Сэр Чарльз, судья межгалактической категории, нервно накрутил на палец локон напудренного парика, каковую вольность позволял себе лишь при крайней степени волнения.

— Что-то не так, Ваша Честь? — равнодушно поинтересовалась секретарша, удивленно приподняв верхние ложноножки. — Можно сказать, постоянный клиент…

Пожалуй, для искреннего удивления её голос звучал слишком равнодушно, а ложноножки приподняты недостаточно высоко и повернуты не под тем углом. Но трудно было бы ожидать иного — над взаимоотношениями Его Чести и ожидающего на скамье подсудимых клиента давно уже втихаря потешались все, мало-мальски знакомые с сутью дела.

Вернее, дел…

Похоже, упоминание о постоянстве оказалось для судьи последней каплей.

— Вот именно!

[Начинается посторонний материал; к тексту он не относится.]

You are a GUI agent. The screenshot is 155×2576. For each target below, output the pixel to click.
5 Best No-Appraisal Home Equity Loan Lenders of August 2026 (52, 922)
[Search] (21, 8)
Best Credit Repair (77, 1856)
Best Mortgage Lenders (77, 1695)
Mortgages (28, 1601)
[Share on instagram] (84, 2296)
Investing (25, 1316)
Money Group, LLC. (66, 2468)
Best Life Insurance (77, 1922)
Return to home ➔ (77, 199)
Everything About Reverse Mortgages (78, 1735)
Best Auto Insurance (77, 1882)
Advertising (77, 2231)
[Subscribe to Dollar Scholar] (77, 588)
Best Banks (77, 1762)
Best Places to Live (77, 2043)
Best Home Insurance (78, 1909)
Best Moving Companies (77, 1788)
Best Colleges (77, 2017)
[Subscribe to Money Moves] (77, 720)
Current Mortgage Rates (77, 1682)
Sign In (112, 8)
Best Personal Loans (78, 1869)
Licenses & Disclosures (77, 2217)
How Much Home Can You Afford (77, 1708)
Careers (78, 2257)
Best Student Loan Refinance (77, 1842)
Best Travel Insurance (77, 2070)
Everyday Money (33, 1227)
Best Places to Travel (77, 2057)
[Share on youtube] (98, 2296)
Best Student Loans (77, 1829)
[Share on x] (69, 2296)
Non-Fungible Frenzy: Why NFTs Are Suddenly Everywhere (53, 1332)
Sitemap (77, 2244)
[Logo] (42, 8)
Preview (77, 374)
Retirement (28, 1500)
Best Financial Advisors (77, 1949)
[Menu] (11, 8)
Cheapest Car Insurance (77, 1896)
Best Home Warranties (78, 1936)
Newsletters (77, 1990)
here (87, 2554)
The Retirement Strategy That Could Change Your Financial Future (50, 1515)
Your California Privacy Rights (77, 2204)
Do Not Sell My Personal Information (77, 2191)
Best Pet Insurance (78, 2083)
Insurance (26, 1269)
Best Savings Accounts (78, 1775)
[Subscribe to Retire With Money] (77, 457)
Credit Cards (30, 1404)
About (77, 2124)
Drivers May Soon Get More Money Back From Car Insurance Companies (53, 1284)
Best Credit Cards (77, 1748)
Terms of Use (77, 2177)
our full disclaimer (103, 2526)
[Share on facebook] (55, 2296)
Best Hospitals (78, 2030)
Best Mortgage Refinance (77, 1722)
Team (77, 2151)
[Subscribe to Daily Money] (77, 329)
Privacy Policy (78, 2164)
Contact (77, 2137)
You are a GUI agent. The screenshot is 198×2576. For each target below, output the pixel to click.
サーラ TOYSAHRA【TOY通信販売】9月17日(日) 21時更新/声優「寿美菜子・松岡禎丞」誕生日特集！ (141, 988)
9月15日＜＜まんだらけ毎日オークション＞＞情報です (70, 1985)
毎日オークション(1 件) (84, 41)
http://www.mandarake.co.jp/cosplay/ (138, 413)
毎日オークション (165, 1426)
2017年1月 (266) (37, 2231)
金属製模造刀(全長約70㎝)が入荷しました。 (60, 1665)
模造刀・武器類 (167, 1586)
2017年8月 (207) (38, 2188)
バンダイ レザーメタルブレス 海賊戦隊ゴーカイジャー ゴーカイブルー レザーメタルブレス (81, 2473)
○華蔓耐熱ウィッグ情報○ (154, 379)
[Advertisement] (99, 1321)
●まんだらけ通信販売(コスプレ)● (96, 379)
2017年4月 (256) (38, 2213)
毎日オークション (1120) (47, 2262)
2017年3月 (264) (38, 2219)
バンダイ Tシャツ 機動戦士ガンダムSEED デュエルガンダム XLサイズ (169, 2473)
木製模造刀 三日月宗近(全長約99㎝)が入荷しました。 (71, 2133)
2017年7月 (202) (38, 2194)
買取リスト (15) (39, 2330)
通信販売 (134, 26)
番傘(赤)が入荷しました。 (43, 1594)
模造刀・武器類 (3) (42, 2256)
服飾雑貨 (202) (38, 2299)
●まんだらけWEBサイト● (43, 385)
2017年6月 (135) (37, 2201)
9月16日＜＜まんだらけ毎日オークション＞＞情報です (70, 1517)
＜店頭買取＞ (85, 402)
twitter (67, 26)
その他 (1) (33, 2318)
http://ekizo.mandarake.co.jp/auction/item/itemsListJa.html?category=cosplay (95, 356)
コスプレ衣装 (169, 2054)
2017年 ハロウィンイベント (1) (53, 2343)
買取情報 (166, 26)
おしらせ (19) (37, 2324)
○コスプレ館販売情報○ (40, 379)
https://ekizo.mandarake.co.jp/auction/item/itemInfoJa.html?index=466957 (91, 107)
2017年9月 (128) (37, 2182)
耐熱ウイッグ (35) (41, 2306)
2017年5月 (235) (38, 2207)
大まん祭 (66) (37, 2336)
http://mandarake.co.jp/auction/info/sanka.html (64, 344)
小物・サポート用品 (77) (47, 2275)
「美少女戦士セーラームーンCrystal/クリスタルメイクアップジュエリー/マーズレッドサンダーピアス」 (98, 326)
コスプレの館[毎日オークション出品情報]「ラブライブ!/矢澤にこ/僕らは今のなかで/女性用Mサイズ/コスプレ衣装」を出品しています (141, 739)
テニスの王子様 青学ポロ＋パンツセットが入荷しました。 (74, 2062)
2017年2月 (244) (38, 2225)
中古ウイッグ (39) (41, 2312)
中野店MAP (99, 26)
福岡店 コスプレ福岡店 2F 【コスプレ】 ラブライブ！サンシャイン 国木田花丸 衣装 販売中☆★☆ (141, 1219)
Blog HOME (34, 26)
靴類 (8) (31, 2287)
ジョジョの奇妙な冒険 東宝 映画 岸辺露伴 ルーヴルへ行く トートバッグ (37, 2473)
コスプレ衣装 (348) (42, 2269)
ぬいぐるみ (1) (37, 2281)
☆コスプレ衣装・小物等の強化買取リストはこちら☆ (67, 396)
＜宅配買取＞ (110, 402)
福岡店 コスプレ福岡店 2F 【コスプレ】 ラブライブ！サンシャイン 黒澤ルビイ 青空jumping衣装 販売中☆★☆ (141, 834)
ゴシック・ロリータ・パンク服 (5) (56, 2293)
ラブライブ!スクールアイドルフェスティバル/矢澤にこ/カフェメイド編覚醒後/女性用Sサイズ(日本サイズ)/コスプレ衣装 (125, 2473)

Постоянный!!! — возопил судья не хуже меркурианского псевдо-слизня, по ошибке глотнувшего крутого солевого раствора.

Сорвав с головы парик, сэр Чарльз бросил его на пол и принялся сосредоточено топтать. Ровно через минуту, удовлетворённо осмотрев превращённую в грязную тряпку деталь судейского облачения и затребовав новый парик из хранилища, он продолжил уже почти спокойно:

— Подсудимый оказывается у меня уже пятьдесят четвёртый раз, причём многие его проступки даже преступлениями фактически не являются. Пререкания с роботом-регулировщиком, сквернословие в общественном месте, домогательства по отношению к парковой скульптуре… Каждый раз я стараюсь назначить ему максимальное наказание, но его выпускают досрочно за примерное поведение, и он снова оказывается на скамье подсудимых. И снова за какую-нибудь ерунду. Что на этот раз? Плюнул мимо урны? Пустил лишнюю струйку в фонтан?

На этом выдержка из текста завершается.